__Task goal__:
Copy the passage of the LAG-3 protein article below word for word, starting at "With more than" and running up to and including "LAG-3 protein functions.".

__Study text__:
Immune checkpoint inhibitors: Interaction between PD-1 (blue) on a T-cell and PD-L1  (red) on a cancer cell  blocked by therapeutic antibodies
Credit: selvanegra/Getty Images

With more than a dozen immune checkpoint inhibitor drug candidates in development that target the LAG-3 protein, there is still scant information on the its structure and function. Now, researchers at Stanford University and New York University (NYU) have discovered new insights into LAG-3. Their research, published in Proceedings of the National Academy of Sciences, contains key details of the molecule’s structure, as well as information about how the LAG-3 protein functions.

“Given the amount of time and resources being put into developing therapeutics that target LAG-3, it is astounding that we don’t yet have a full understanding of how this protein functions,” said Jennifer Cochran, the Addie and Al Macovski Professor in the School of Engineering and professor of bioengineering, and co-senior author on the study.

__Dataset section__:
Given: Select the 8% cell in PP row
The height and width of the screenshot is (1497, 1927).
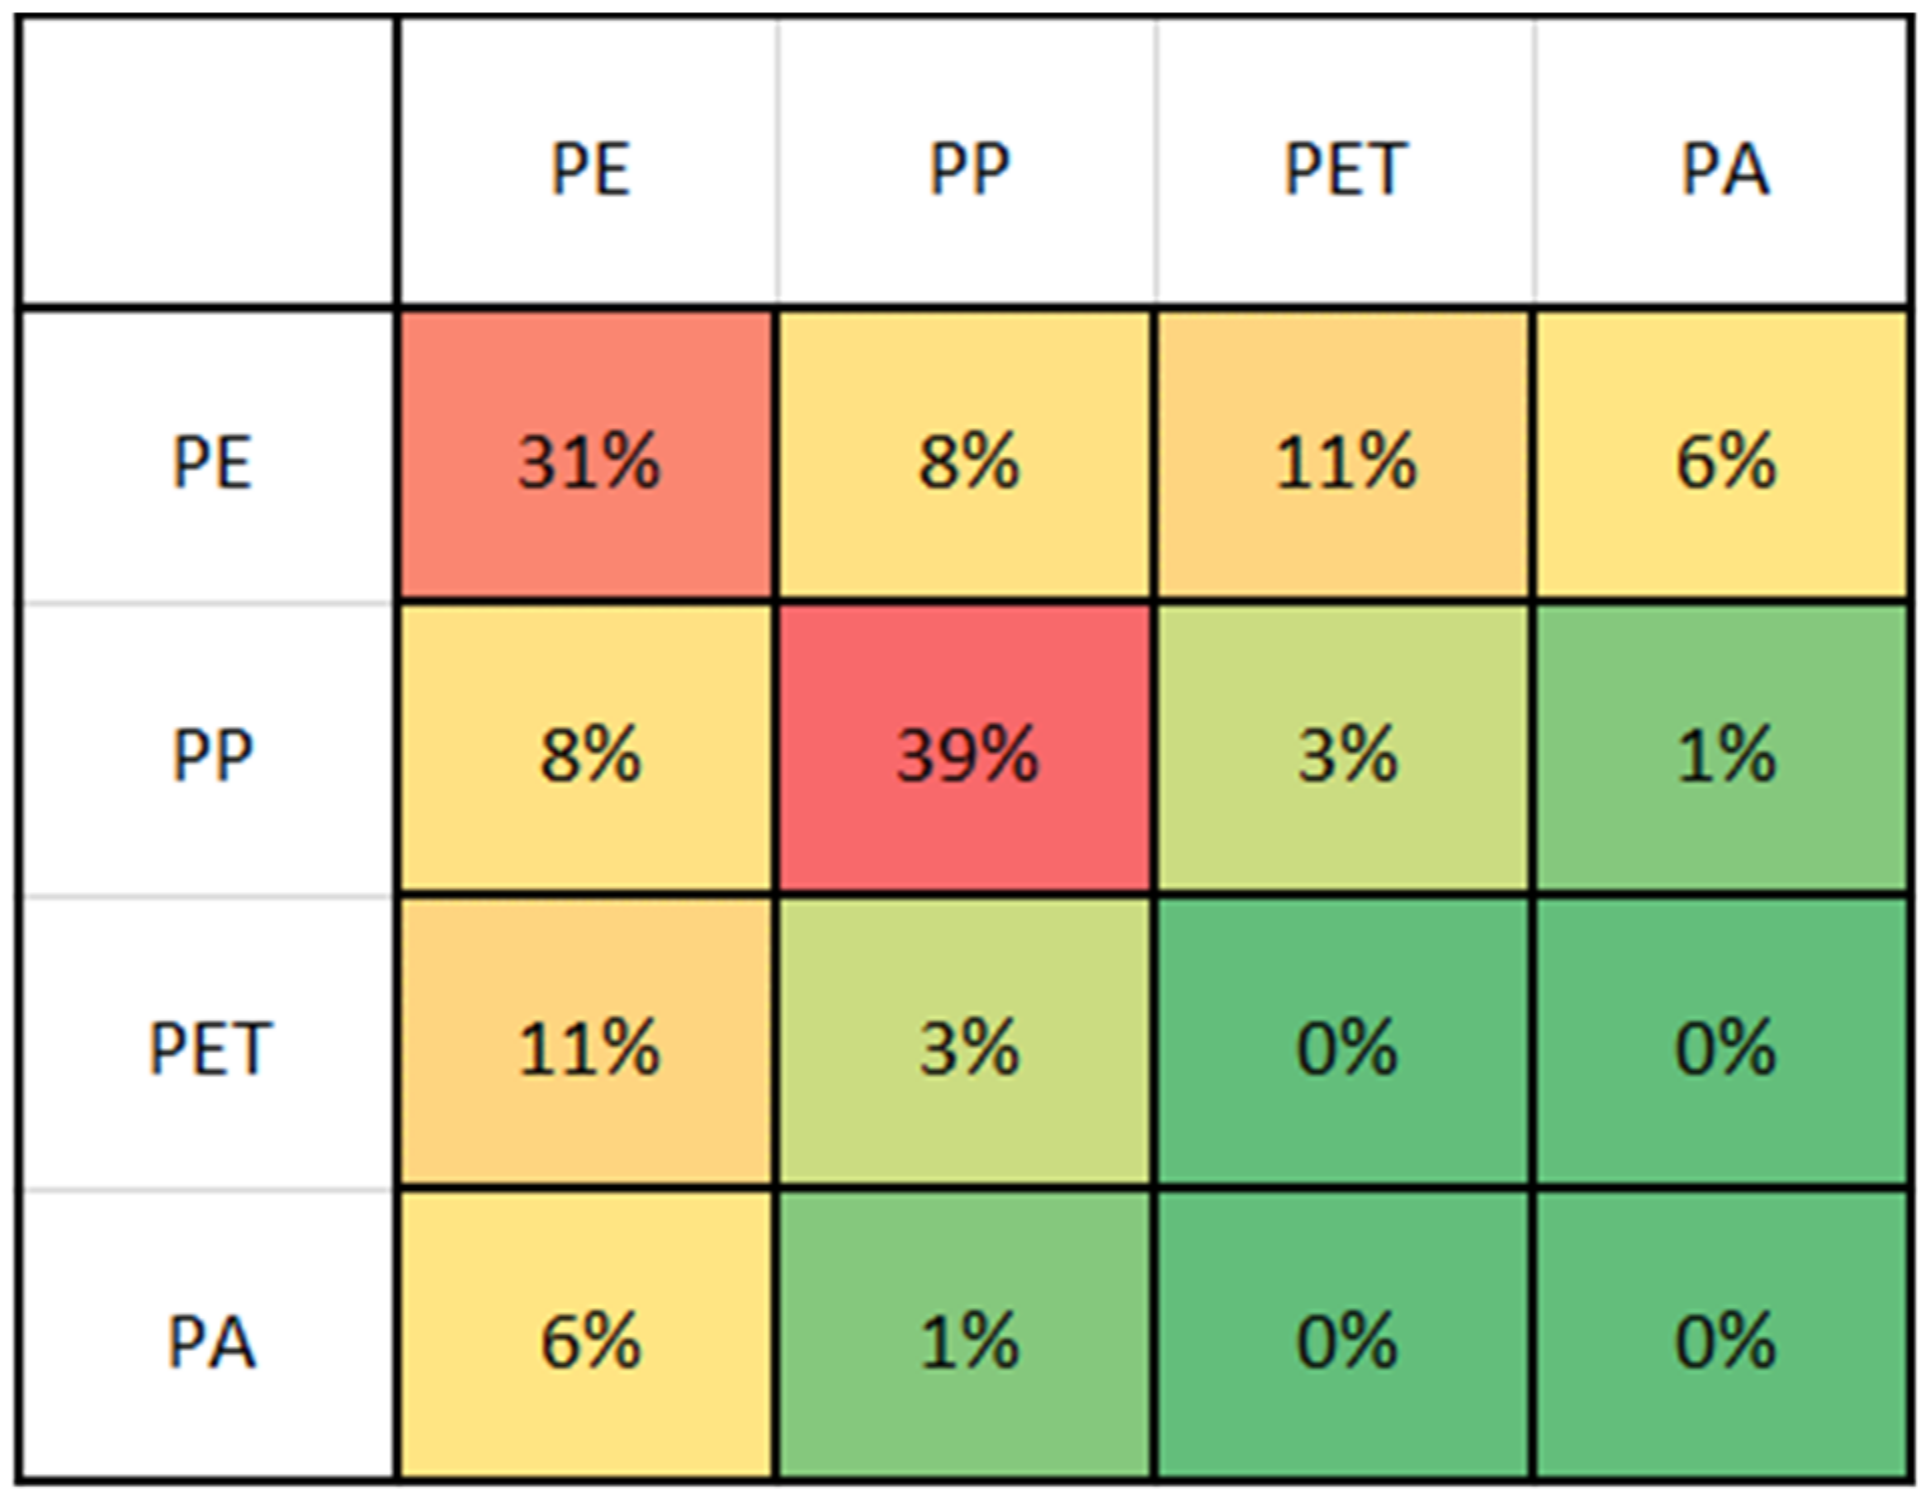Looking at the screenshot, I should click(588, 753).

__Your solution__:
With more than a dozen immune checkpoint inhibitor drug candidates in development that target the LAG-3 protein, there is still scant information on the its structure and function. Now, researchers at Stanford University and New York University (NYU) have discovered new insights into LAG-3. Their research, published in Proceedings of the National Academy of Sciences, contains key details of the molecule’s structure, as well as information about how the LAG-3 protein functions.